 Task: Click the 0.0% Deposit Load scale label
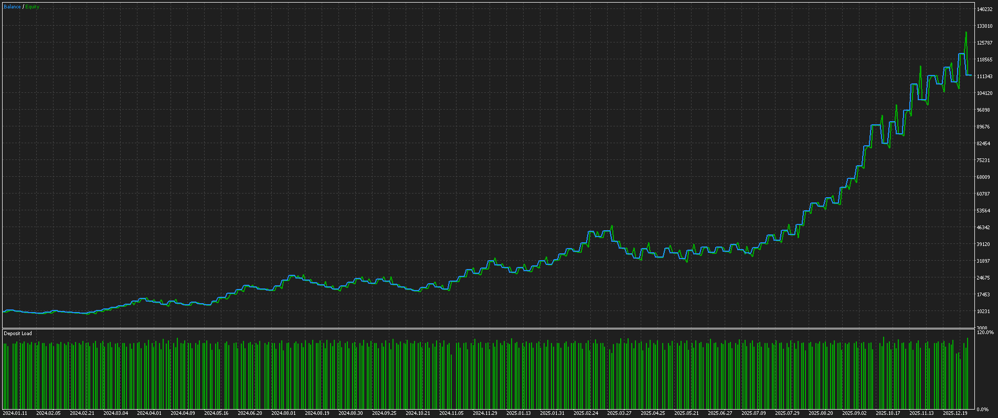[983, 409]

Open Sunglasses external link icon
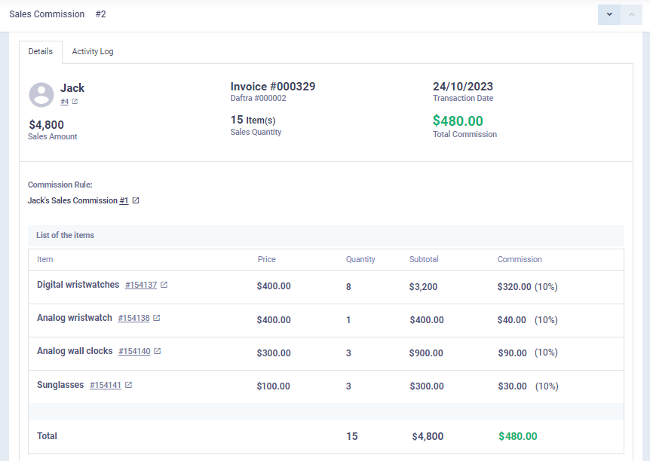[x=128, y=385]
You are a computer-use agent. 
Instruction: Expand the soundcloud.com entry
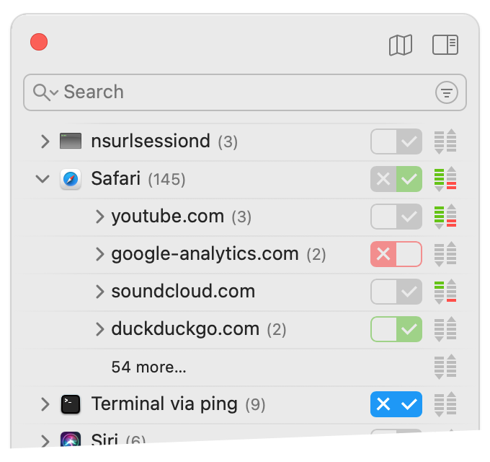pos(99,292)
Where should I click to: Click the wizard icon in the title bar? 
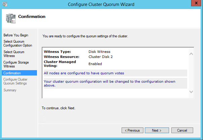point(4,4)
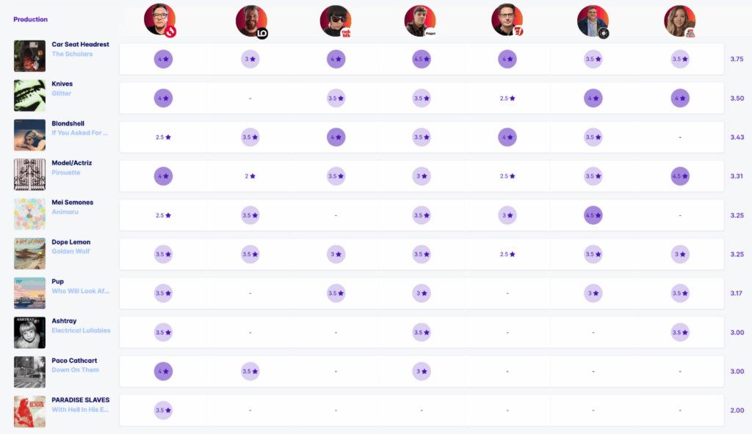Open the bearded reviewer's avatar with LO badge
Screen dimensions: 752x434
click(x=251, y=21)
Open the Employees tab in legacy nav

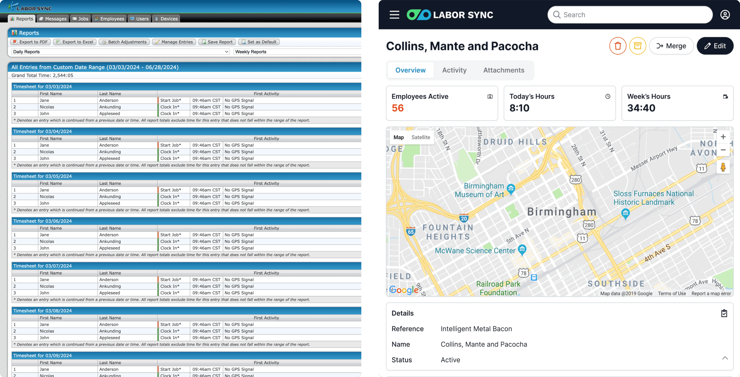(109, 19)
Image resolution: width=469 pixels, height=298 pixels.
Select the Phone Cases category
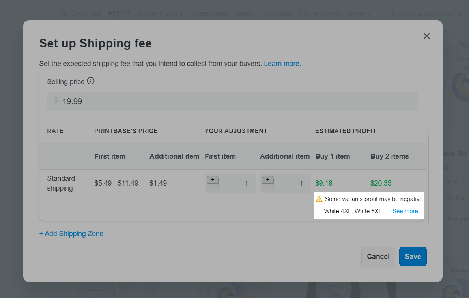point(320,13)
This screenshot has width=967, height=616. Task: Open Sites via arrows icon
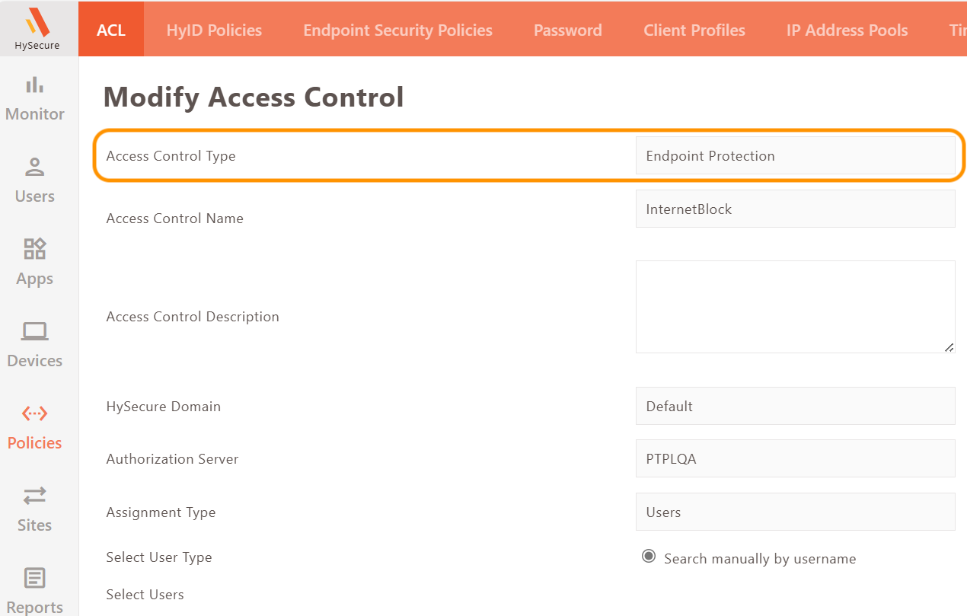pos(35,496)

==

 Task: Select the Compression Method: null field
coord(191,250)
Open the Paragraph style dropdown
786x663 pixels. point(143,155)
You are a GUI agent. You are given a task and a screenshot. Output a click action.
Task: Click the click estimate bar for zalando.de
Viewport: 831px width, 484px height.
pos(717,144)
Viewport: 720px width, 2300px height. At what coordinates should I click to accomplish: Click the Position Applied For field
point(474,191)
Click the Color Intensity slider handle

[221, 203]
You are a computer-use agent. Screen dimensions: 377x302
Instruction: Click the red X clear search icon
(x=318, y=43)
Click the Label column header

TASK REQUIREMENTS. Take exactly the lines from the one containing "Open the Paragraph style dropdown" through the one containing "Click the Label column header" in the data above, and output them with nothing added.

WRITTEN RESPONSE.
Open the Paragraph style dropdown
786x663 pixels. point(143,155)
You are a GUI agent. You are given a task and a screenshot. Output a click action.
Task: Click the click estimate bar for zalando.de
Viewport: 831px width, 484px height.
pos(717,144)
Viewport: 720px width, 2300px height. At what coordinates should I click to accomplish: Click the Position Applied For field
point(474,191)
Click the Color Intensity slider handle

[221, 203]
You are a computer-use agent. Screen dimensions: 377x302
Instruction: Click the red X clear search icon
(x=318, y=43)
Click the Label column header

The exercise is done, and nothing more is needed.